EXERCISE DESCRIPTION:
Rewrite the material, starting at the line that has "Task: Click the Group shapes icon" and continuing through the end, with every request kept. Multiply each coordinate in the answers by 1.4, rounding to whole numbers with halves rounded up.

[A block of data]

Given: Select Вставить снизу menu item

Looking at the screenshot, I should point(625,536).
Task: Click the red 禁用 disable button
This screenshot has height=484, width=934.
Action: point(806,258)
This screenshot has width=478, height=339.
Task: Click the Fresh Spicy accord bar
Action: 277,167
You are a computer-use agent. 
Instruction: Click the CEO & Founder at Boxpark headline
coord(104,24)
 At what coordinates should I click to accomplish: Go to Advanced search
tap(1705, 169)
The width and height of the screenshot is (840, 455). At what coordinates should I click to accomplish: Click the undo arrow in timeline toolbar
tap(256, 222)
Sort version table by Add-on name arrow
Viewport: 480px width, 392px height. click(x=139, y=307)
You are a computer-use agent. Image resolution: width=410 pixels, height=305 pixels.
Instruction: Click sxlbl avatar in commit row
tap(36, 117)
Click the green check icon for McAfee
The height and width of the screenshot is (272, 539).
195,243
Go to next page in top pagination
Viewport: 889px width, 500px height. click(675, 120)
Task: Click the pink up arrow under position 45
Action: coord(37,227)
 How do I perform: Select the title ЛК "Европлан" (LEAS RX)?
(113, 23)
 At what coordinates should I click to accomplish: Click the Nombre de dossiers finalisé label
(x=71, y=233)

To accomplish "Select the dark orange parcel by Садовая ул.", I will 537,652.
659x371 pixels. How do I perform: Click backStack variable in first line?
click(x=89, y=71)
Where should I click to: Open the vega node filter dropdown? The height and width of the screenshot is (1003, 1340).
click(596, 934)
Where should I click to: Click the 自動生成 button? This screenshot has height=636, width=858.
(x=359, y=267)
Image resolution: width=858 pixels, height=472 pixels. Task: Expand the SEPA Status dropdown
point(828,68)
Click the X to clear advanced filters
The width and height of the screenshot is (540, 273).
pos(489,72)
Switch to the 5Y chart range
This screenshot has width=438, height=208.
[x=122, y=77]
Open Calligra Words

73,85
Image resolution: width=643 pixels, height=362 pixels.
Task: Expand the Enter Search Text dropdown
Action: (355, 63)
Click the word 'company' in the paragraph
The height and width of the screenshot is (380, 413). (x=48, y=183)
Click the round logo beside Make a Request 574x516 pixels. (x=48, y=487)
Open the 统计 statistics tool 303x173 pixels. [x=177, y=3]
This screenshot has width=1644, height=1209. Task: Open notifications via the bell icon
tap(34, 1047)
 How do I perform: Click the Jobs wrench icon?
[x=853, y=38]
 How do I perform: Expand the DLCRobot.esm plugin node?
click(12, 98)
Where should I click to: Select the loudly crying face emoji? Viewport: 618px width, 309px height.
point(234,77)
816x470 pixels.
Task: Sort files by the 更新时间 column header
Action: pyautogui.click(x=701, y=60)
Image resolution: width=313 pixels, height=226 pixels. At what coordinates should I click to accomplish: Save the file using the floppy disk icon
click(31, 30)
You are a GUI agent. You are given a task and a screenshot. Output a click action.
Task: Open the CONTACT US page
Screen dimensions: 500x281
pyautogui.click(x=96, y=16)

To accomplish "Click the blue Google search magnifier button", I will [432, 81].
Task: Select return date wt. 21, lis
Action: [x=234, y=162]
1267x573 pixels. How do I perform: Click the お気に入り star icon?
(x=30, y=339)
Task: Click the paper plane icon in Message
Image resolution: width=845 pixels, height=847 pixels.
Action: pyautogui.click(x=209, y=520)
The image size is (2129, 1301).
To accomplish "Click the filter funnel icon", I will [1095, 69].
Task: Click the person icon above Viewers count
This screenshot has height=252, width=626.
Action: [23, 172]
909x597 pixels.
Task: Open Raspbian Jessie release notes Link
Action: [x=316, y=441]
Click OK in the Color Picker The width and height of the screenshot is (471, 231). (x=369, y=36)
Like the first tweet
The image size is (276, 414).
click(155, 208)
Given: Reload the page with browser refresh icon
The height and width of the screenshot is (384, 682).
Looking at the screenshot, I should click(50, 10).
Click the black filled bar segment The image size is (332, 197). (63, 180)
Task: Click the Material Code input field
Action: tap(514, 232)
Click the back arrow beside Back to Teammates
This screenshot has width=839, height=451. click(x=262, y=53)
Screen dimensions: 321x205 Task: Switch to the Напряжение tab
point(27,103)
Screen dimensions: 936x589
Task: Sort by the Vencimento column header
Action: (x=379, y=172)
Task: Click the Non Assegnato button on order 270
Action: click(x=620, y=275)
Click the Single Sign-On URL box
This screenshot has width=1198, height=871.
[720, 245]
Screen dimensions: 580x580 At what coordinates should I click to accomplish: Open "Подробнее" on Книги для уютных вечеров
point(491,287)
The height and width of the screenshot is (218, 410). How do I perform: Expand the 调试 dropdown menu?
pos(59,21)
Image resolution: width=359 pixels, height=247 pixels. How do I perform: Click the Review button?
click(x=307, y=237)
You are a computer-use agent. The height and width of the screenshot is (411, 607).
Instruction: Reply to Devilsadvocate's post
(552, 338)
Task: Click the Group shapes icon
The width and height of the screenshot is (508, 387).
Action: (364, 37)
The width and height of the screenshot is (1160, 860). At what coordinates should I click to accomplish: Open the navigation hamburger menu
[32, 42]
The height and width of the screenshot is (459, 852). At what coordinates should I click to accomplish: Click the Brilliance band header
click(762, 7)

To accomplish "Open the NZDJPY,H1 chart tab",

TASK OUTPUT:
Task: Click the Group shapes icon
The width and height of the screenshot is (508, 387).
Action: (510, 52)
The width and height of the screenshot is (1160, 860). At what coordinates should I click to accomplish: Open the navigation hamburger menu
[45, 59]
The height and width of the screenshot is (459, 852). At what coordinates should I click to accomplish: Click the Brilliance band header
click(1067, 10)

To accomplish "Open the NZDJPY,H1 chart tab",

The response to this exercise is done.